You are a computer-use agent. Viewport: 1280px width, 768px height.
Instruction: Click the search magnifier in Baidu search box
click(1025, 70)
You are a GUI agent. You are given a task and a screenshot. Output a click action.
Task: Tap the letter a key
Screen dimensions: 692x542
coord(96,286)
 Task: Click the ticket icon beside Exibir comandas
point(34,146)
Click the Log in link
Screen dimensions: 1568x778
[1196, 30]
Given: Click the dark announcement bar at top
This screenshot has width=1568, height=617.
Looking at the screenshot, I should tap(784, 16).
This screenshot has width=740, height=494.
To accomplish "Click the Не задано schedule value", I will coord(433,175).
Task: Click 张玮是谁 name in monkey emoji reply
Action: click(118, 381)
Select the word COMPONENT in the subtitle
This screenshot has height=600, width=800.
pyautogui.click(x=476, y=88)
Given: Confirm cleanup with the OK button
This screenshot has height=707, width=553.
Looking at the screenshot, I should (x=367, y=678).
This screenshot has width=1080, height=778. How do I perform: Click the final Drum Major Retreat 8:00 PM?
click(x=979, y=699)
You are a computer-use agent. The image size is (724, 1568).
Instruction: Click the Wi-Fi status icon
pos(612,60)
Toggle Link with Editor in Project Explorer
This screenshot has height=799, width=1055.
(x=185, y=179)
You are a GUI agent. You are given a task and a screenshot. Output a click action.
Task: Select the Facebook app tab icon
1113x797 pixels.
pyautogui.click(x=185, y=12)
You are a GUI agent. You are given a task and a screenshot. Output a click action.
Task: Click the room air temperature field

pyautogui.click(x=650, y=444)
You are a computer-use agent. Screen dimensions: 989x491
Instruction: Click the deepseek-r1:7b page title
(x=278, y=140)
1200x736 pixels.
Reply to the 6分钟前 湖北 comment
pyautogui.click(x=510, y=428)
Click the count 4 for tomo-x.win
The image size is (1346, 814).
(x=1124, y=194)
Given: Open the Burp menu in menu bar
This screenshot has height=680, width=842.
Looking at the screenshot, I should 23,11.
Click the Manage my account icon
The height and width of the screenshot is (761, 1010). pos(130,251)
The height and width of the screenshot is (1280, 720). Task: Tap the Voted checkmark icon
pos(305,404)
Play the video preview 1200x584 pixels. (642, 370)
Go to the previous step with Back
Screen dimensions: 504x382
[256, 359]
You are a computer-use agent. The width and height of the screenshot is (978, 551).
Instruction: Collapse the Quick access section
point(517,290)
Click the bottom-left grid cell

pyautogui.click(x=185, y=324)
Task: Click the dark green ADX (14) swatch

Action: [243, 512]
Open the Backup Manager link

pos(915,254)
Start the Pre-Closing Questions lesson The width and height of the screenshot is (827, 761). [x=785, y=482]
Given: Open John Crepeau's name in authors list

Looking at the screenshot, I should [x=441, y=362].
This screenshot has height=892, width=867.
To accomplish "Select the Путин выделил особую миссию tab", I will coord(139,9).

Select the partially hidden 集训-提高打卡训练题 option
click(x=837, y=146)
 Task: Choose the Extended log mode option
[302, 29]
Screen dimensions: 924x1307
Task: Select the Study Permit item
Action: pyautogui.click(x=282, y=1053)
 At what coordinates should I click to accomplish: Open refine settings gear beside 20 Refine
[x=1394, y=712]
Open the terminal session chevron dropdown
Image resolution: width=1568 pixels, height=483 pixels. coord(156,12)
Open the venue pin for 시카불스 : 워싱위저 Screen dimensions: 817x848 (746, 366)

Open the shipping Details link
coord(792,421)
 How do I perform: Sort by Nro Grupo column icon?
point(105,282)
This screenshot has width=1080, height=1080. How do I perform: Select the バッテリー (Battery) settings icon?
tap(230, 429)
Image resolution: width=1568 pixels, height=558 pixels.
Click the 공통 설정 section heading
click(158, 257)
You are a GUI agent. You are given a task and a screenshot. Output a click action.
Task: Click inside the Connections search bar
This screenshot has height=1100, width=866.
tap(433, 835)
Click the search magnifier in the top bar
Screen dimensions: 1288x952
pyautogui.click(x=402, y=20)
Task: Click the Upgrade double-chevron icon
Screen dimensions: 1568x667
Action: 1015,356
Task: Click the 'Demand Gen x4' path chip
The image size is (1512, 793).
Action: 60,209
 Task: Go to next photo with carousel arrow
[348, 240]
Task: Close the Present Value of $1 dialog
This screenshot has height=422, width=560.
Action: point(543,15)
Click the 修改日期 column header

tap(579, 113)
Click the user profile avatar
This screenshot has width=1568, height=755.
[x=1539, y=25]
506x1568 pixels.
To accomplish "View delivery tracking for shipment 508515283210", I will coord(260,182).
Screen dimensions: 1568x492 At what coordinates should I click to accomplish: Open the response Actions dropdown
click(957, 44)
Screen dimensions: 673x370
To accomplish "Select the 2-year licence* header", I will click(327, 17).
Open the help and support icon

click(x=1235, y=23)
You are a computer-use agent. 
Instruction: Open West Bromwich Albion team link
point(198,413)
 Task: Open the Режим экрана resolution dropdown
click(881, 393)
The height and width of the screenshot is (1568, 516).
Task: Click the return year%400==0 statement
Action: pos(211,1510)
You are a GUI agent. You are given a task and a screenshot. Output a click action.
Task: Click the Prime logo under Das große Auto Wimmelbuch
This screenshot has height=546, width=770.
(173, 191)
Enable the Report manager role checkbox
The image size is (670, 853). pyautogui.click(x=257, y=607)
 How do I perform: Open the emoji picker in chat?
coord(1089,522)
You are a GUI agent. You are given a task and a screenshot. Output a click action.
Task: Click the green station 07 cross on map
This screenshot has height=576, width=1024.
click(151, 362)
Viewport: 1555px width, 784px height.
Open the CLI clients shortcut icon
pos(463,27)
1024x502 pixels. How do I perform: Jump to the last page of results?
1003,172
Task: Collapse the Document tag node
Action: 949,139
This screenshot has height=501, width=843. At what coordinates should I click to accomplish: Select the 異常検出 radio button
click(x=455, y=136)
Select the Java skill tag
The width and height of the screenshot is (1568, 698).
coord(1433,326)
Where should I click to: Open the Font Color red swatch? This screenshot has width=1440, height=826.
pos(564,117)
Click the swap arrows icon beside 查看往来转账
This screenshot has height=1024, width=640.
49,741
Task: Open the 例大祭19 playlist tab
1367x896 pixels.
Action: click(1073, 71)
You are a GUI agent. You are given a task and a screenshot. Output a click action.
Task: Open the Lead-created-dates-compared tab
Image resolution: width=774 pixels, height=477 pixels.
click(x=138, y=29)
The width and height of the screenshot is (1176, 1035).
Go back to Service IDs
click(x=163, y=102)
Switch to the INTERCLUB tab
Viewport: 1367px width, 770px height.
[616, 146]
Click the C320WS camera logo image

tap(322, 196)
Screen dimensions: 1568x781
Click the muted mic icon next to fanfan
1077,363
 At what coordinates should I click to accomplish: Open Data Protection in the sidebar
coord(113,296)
------------------------------------------------------------
**THE PROBLEM:** Go through the records and output them all, word for word.

**ANSWER SECTION:**
You are a computer-use agent. Viewport: 1280px width, 768px height.
Instruction: Click the search magnifier in Baidu search box
click(1025, 70)
You are a GUI agent. You are given a task and a screenshot. Output a click action.
Task: Tap the letter a key
Screen dimensions: 692x542
coord(96,286)
 Task: Click the ticket icon beside Exibir comandas
point(34,146)
Click the Log in link
Screen dimensions: 1568x778
[1196, 30]
Given: Click the dark announcement bar at top
This screenshot has width=1568, height=617.
Looking at the screenshot, I should tap(784, 16).
This screenshot has width=740, height=494.
To accomplish "Click the Не задано schedule value", I will coord(433,175).
Task: Click 张玮是谁 name in monkey emoji reply
Action: click(118, 381)
Select the word COMPONENT in the subtitle
This screenshot has height=600, width=800.
pyautogui.click(x=476, y=88)
Given: Confirm cleanup with the OK button
This screenshot has height=707, width=553.
Looking at the screenshot, I should (x=367, y=678).
This screenshot has width=1080, height=778. How do I perform: Click the final Drum Major Retreat 8:00 PM?
click(x=979, y=699)
You are a computer-use agent. The image size is (724, 1568).
Instruction: Click the Wi-Fi status icon
pos(612,60)
Toggle Link with Editor in Project Explorer
This screenshot has height=799, width=1055.
(x=185, y=179)
You are a GUI agent. You are given a task and a screenshot. Output a click action.
Task: Select the Facebook app tab icon
1113x797 pixels.
pyautogui.click(x=185, y=12)
You are a GUI agent. You are given a task and a screenshot. Output a click action.
Task: Click the room air temperature field

pyautogui.click(x=650, y=444)
You are a computer-use agent. Screen dimensions: 989x491
Instruction: Click the deepseek-r1:7b page title
(x=278, y=140)
1200x736 pixels.
Reply to the 6分钟前 湖北 comment
pyautogui.click(x=510, y=428)
Click the count 4 for tomo-x.win
The image size is (1346, 814).
(x=1124, y=194)
Given: Open the Burp menu in menu bar
This screenshot has height=680, width=842.
Looking at the screenshot, I should 23,11.
Click the Manage my account icon
The height and width of the screenshot is (761, 1010). pos(130,251)
The height and width of the screenshot is (1280, 720). Task: Tap the Voted checkmark icon
pos(305,404)
Play the video preview 1200x584 pixels. (642, 370)
Go to the previous step with Back
Screen dimensions: 504x382
[256, 359]
You are a computer-use agent. The width and height of the screenshot is (978, 551).
Instruction: Collapse the Quick access section
point(517,290)
Click the bottom-left grid cell

pyautogui.click(x=185, y=324)
Task: Click the dark green ADX (14) swatch

Action: [243, 512]
Open the Backup Manager link

pos(915,254)
Start the Pre-Closing Questions lesson The width and height of the screenshot is (827, 761). [x=785, y=482]
Given: Open John Crepeau's name in authors list

Looking at the screenshot, I should [x=441, y=362].
This screenshot has height=892, width=867.
To accomplish "Select the Путин выделил особую миссию tab", I will coord(139,9).

Select the partially hidden 集训-提高打卡训练题 option
click(x=837, y=146)
 Task: Choose the Extended log mode option
[302, 29]
Screen dimensions: 924x1307
Task: Select the Study Permit item
Action: pyautogui.click(x=282, y=1053)
 At what coordinates should I click to accomplish: Open refine settings gear beside 20 Refine
[x=1394, y=712]
Open the terminal session chevron dropdown
Image resolution: width=1568 pixels, height=483 pixels. coord(156,12)
Open the venue pin for 시카불스 : 워싱위저 Screen dimensions: 817x848 (746, 366)

Open the shipping Details link
coord(792,421)
 How do I perform: Sort by Nro Grupo column icon?
point(105,282)
This screenshot has width=1080, height=1080. How do I perform: Select the バッテリー (Battery) settings icon?
tap(230, 429)
Image resolution: width=1568 pixels, height=558 pixels.
Click the 공통 설정 section heading
click(158, 257)
You are a GUI agent. You are given a task and a screenshot. Output a click action.
Task: Click inside the Connections search bar
This screenshot has height=1100, width=866.
tap(433, 835)
Click the search magnifier in the top bar
Screen dimensions: 1288x952
pyautogui.click(x=402, y=20)
Task: Click the Upgrade double-chevron icon
Screen dimensions: 1568x667
Action: 1015,356
Task: Click the 'Demand Gen x4' path chip
The image size is (1512, 793).
Action: 60,209
 Task: Go to next photo with carousel arrow
[348, 240]
Task: Close the Present Value of $1 dialog
This screenshot has height=422, width=560.
Action: point(543,15)
Click the 修改日期 column header

tap(579, 113)
Click the user profile avatar
This screenshot has width=1568, height=755.
[x=1539, y=25]
506x1568 pixels.
To accomplish "View delivery tracking for shipment 508515283210", I will coord(260,182).
Screen dimensions: 1568x492 At what coordinates should I click to accomplish: Open the response Actions dropdown
click(957, 44)
Screen dimensions: 673x370
To accomplish "Select the 2-year licence* header", I will click(327, 17).
Open the help and support icon

click(x=1235, y=23)
You are a computer-use agent. 
Instruction: Open West Bromwich Albion team link
point(198,413)
 Task: Open the Режим экрана resolution dropdown
click(881, 393)
The height and width of the screenshot is (1568, 516).
Task: Click the return year%400==0 statement
Action: pos(211,1510)
You are a GUI agent. You are given a task and a screenshot. Output a click action.
Task: Click the Prime logo under Das große Auto Wimmelbuch
This screenshot has height=546, width=770.
(173, 191)
Enable the Report manager role checkbox
The image size is (670, 853). pyautogui.click(x=257, y=607)
 How do I perform: Open the emoji picker in chat?
coord(1089,522)
You are a GUI agent. You are given a task and a screenshot. Output a click action.
Task: Click the green station 07 cross on map
This screenshot has height=576, width=1024.
click(151, 362)
Viewport: 1555px width, 784px height.
Open the CLI clients shortcut icon
pos(463,27)
1024x502 pixels. How do I perform: Jump to the last page of results?
1003,172
Task: Collapse the Document tag node
Action: 949,139
This screenshot has height=501, width=843. At what coordinates should I click to accomplish: Select the 異常検出 radio button
click(x=455, y=136)
Select the Java skill tag
The width and height of the screenshot is (1568, 698).
coord(1433,326)
Where should I click to: Open the Font Color red swatch? This screenshot has width=1440, height=826.
pos(564,117)
Click the swap arrows icon beside 查看往来转账
This screenshot has height=1024, width=640.
49,741
Task: Open the 例大祭19 playlist tab
1367x896 pixels.
Action: click(1073, 71)
You are a GUI agent. You are given a task and a screenshot. Output a click action.
Task: Open the Lead-created-dates-compared tab
Image resolution: width=774 pixels, height=477 pixels.
click(x=138, y=29)
The width and height of the screenshot is (1176, 1035).
Go back to Service IDs
click(x=163, y=102)
Switch to the INTERCLUB tab
Viewport: 1367px width, 770px height.
[616, 146]
Click the C320WS camera logo image

tap(322, 196)
Screen dimensions: 1568x781
Click the muted mic icon next to fanfan
1077,363
 At what coordinates should I click to accomplish: Open Data Protection in the sidebar
coord(113,296)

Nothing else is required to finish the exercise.